**REQUIREMENT**: Establish how many lines in the material below include the word "agent", then give the count alone.

**AVAILABLE RECORDS**:
══════

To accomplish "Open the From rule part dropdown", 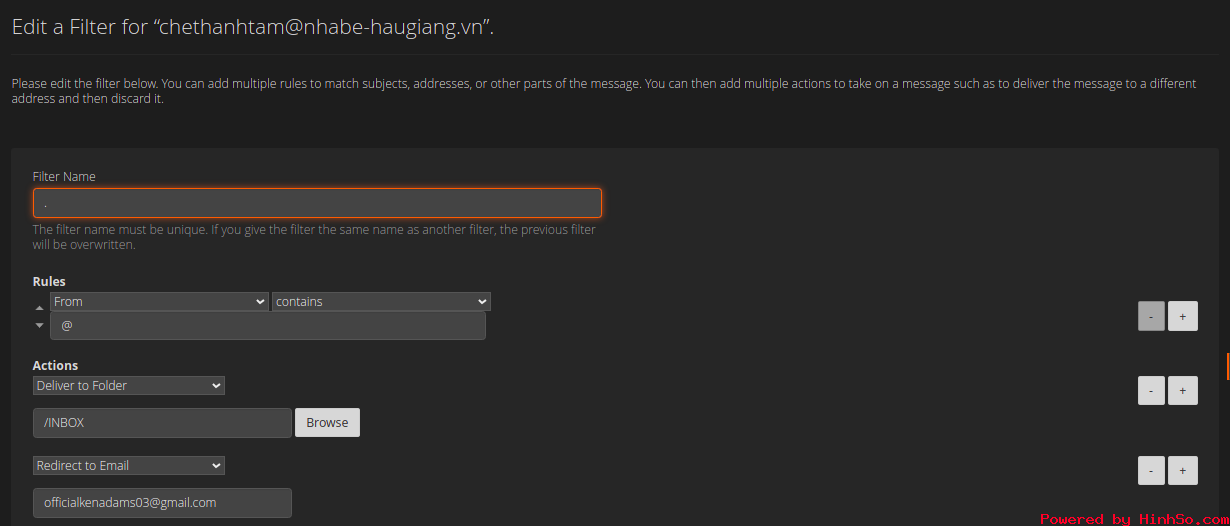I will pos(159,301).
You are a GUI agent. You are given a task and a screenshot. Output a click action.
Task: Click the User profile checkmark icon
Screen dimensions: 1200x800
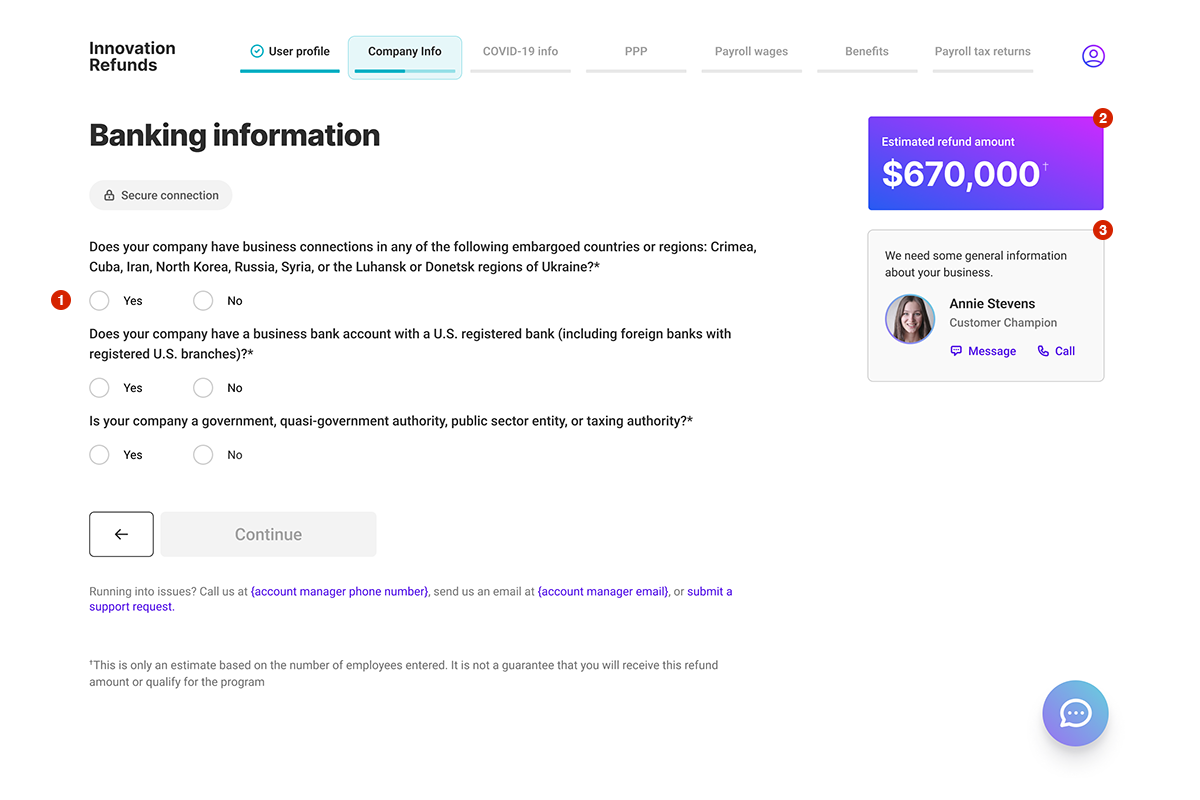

══════

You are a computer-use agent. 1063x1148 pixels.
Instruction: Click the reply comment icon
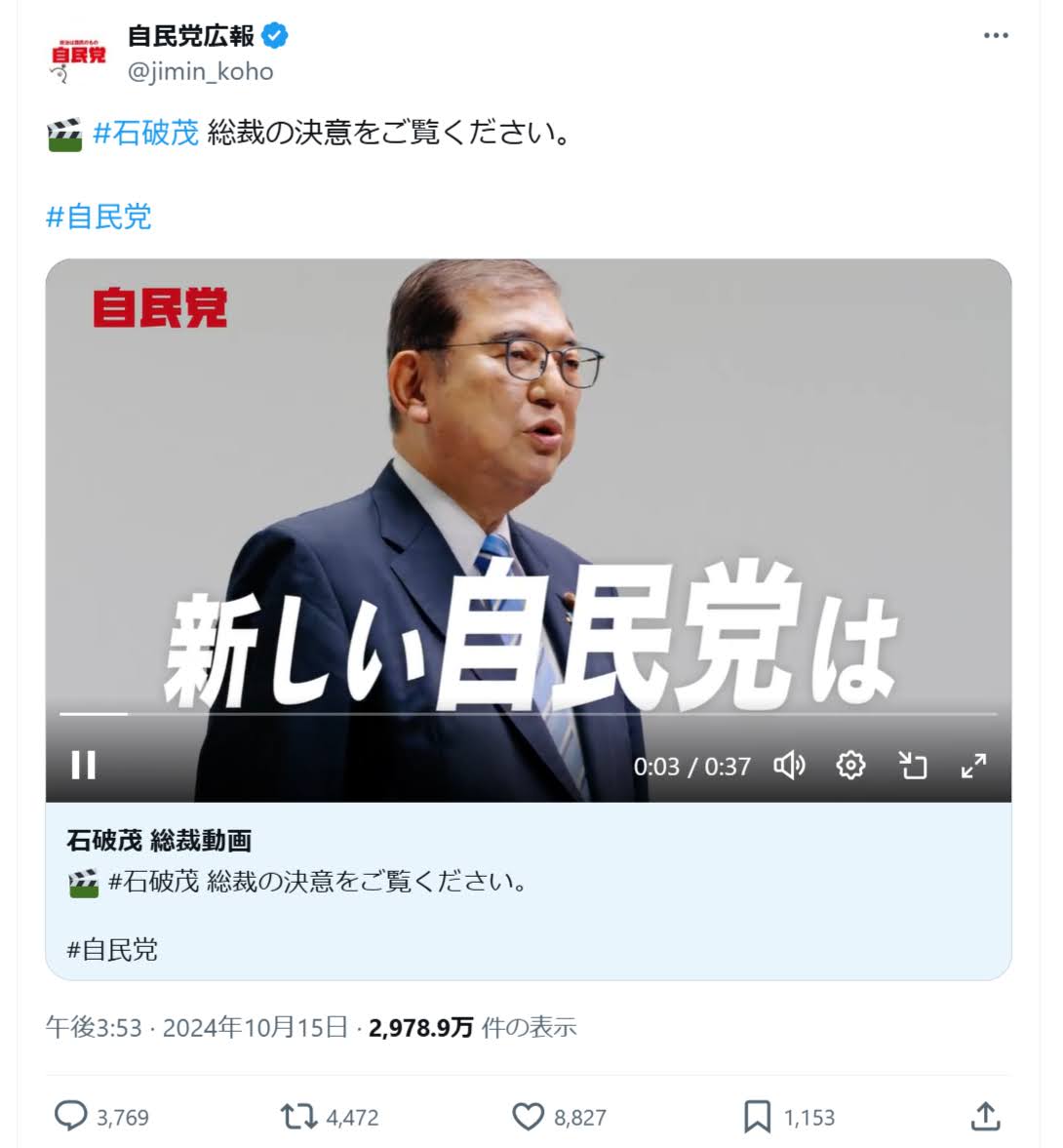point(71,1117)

══════

**REPLY TO THE TASK**: 2